In 2008, DiNapoli suspended nine IDAs. They include: Town of Erwin IDA, Village of Groton IDA, City of Newburgh IDA, Town of North Greenbush IDA and City of Oneida IDA. Four IDAs whose authority to offer state tax exemptions were initially suspended have since filed their reports: Town of Islip IDA, Village of Sidney IDA, Town of Wallkill IDA and Town of Southeast.

Other findings of the report include:

  • Total Project Amounts Increased: In 2007, IDAs reported 4,130 projects worth nearly $61 billion, an increase of 48 percent from the 3,813 projects totaling $41 billion reported in 2006.
  • Total Jobs Down, Cost Per Job Up: Total estimated job gains in 2007 were 226,602 compared to 228,925 in 2006. The average cost per job for IDAs increased from $4,195 in 2006 to $4,527 in 2007, an increase of nearly 8 percent. DiNapoli noted that job figures are often based solely on estimates made by the IDAs, and not independently verified -- a problem noted in prior Comptroller audits.
  • Total Tax Exemptions Increased: Of the nearly $970 million in total tax exemptions reported in 2007, exemptions from property taxes accounted for $652 million, or 67.2 percent. Exemptions from state ($87 million) and local ($91 million) sales taxes and mortgage recording taxes ($140 million) accounted for the remaining 32.8 percent. These exemptions were offset by payments-lieu-of-taxes (PILOTs) totaling $377 million in 2007 compared to $333 million in 2006.
  • Debt Increased: Outstanding debt increased to $22 billion in 2007, an increase of $2.5 billion from $19.5 billion in 2006. Nearly half of this debt -- $10 billion -- was issued by the New York City IDA.
  • Industries Supported: Manufacturing and service industries make up the bulk of the projects supported by IDAs, representing approximately 56 percent of all projects in 2007 (the same percentage as in 2006).
  • Average Support: The average IDA supported $590 million in projects. Thirty-three IDAs reported fewer than 10 projects in 2007, three IDAs reported just a single project and three IDAs reported no active projects.

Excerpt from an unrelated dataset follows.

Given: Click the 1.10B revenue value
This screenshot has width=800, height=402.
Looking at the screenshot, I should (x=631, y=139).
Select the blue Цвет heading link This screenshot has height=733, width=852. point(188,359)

In 2003, the Comptroller’s office undertook efforts to improve the accuracy and quality of the data reported by IDAs, and collaborated with the Authority Budget Office to develop a comprehensive online reporting system called the Public Authorities Reporting Information System (PARIS) that was implemented in November 2007. This is the first year that IDAs have reported their data in PARIS. DiNapoli noted that changes have been made in PARIS to make it easier to evaluate job creation goals, clawback provisions and other information.

IDAs are independent public authorities that offer real property tax, sales and mortgage recording tax exemptions, and low interest rate bonds to attract, retain and expand businesses. There are currently 115 active IDAs.